作業内容
**1)** すべり軸受のFAQにある「イグリデュールJは吸湿性がわずかで耐薬品性に優れているため、湿潤エリアに適しており、イグリデュールW300はより温度耐性が高くなっています。」という一文を英語にするとどうなりますか?
**2)** すべり軸受のFAQから、「イグリデュールベアリング材質」から「を採用したらよいでしょうか?」までの部分を一字も変えずに書き出してください。

══ 抜粋本文

イグリデュールすべり軸受のよくある質問(FAQ)


イグリデュールすべり軸受は、どのようにして所定の位置に固定しますか?

イグリデュール製すべり軸受は、軸受け外径の公称寸法で受け穴(H7公差)に圧入し、それによって固定されるよう設計しています。 これは、いわゆる「しめしろ」があるからです。軸受外径は圧入していない状態では、受け穴より0.1~0.25mm程度(公称寸法により異なる)大きくなっています。 内径も、圧入した状態で初めて最終寸法・公差になります。

イグリデュール材質は、なぜこんなに沢山の種類があるのですか?

イグリデュール材質には過去30年間、お客様からさまざまなご要望が寄せられ、それに対応して多様になりました。優れたすべり軸受材質の開発は、単にひとつの特性を開発するということではありません。よくあることですが、ひとつの特性を改善すると別の特性が後退してしまいます。多くの使用においては標準材質、すなわちイグリデュールG、J、X、W300、M250があれば、必要な技術的要求を満たすことができます。しかし、特殊条件や使用条件が厳しい場合、または量産品で最終的に技術・価格を決定する製品となると、その他のイグリデュール材質への重要性が高まります。ここ数年、新しいイグリデュール材質が導入されることにより、無潤滑すべり軸受の使用領域がさらに広がってきました。

イグリデュール材質はどのように設計されていますか?

イグリデュールベアリング材質には、イグリデュールがもつ通常の特性以外に、各材質がそれぞれ備える用途・仕様に応じた特長があります。構造の詳しい情報はこちら

適切なイグリデュール材を見つけるにはどうすれば良いですか?

わずかな使用条件のデータがあれば、イグリデュール製品検索またはイグリデュール寿命予測計算ツールを利用することができます。幅広い種類の材質の中から、最適な材質を素早く選定いたします。

イグリデュールのエキスパートシステムでは、イグリデュールW300とイグリデュールJが最も長寿命の製品だと示しています。どちらを採用したらよいでしょうか?

イグリデュールJイグリデュールW300は、イグリデュール材質の中で最も耐摩耗性に優れ汎用性が高いベアリングです。 寿命が同等でどちらの場合でも十分である場合には、用途の限界パラメータによって選択を行う必要があります。イグリデュールJは吸湿性がわずかで耐薬品性に優れているため、湿潤エリアに適しており、イグリデュールW300はより温度耐性が高くなっています。

════
══ 記録データ

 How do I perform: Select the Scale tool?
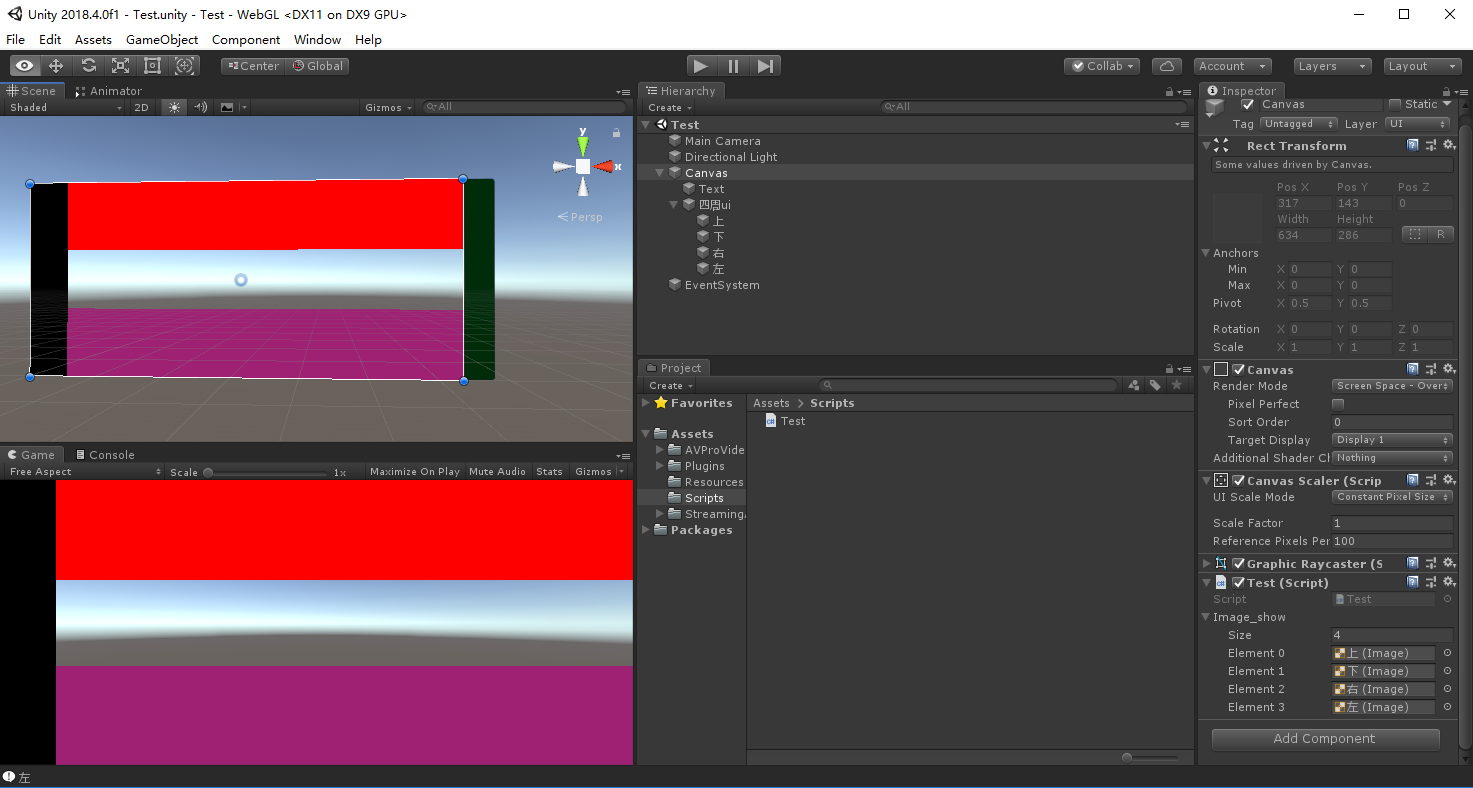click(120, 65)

════
══ 記録データ

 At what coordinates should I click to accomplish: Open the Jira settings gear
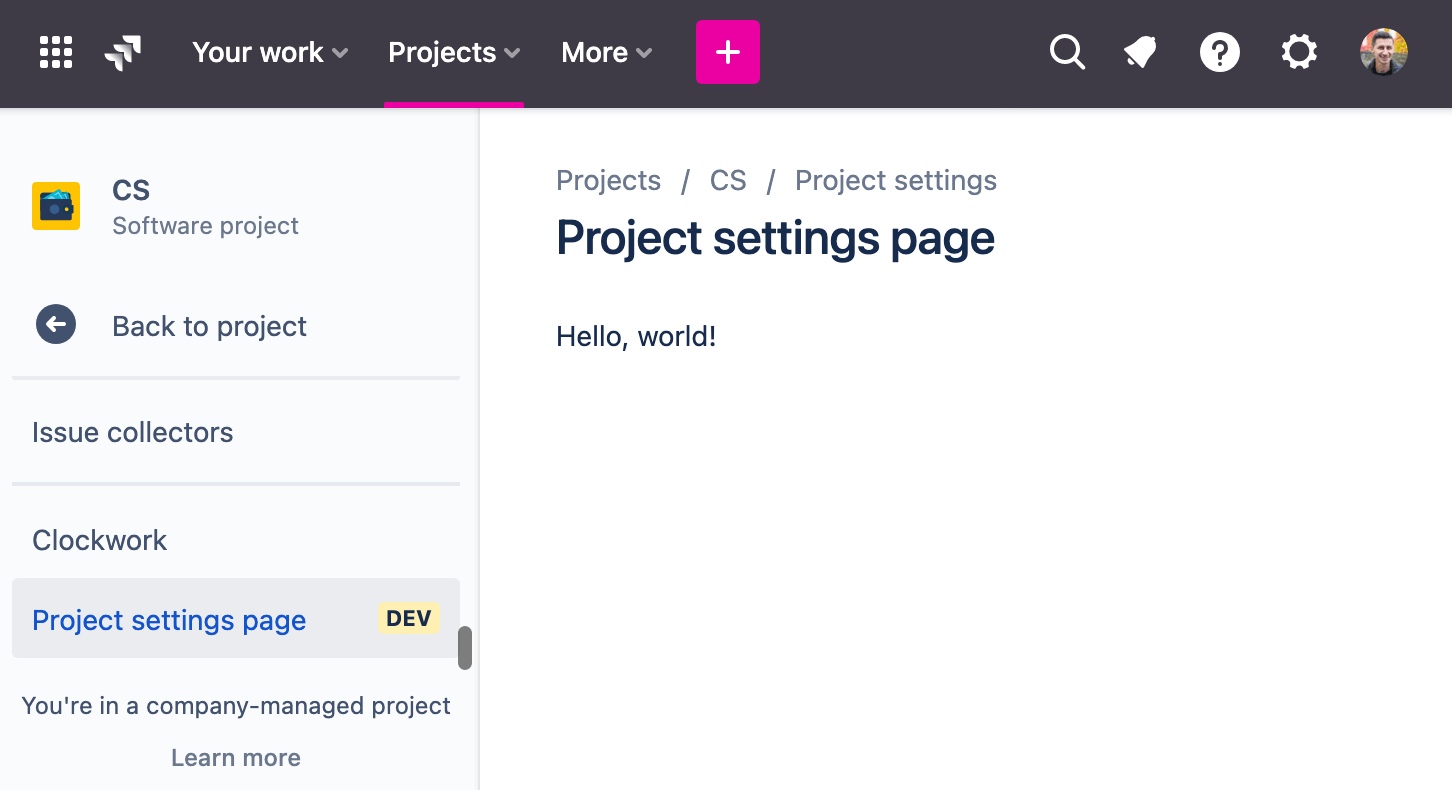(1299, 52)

════
══ 記録データ

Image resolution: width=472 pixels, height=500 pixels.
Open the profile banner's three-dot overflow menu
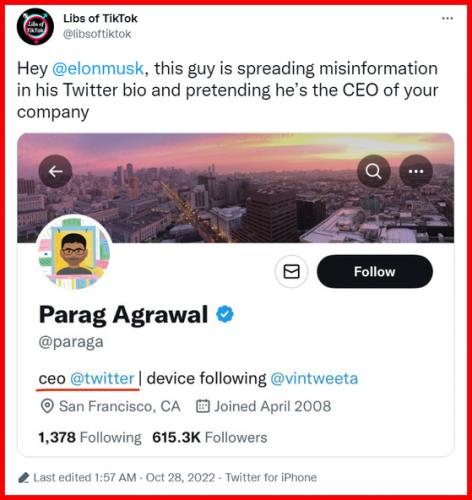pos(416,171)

════

各作業の回答
**1)** Because iglidur J absorbs very little moisture and has excellent chemical resistance, it is well suited to wet areas, while iglidur W300 has higher temperature resistance.

**2)**
イグリデュールベアリング材質には、イグリデュールがもつ通常の特性以外に、各材質がそれぞれ備える用途・仕様に応じた特長があります。構造の詳しい情報はこちら

適切なイグリデュール材を見つけるにはどうすれば良いですか?

わずかな使用条件のデータがあれば、イグリデュール製品検索またはイグリデュール寿命予測計算ツールを利用することができます。幅広い種類の材質の中から、最適な材質を素早く選定いたします。

イグリデュールのエキスパートシステムでは、イグリデュールW300とイグリデュールJが最も長寿命の製品だと示しています。どちらを採用したらよいでしょうか?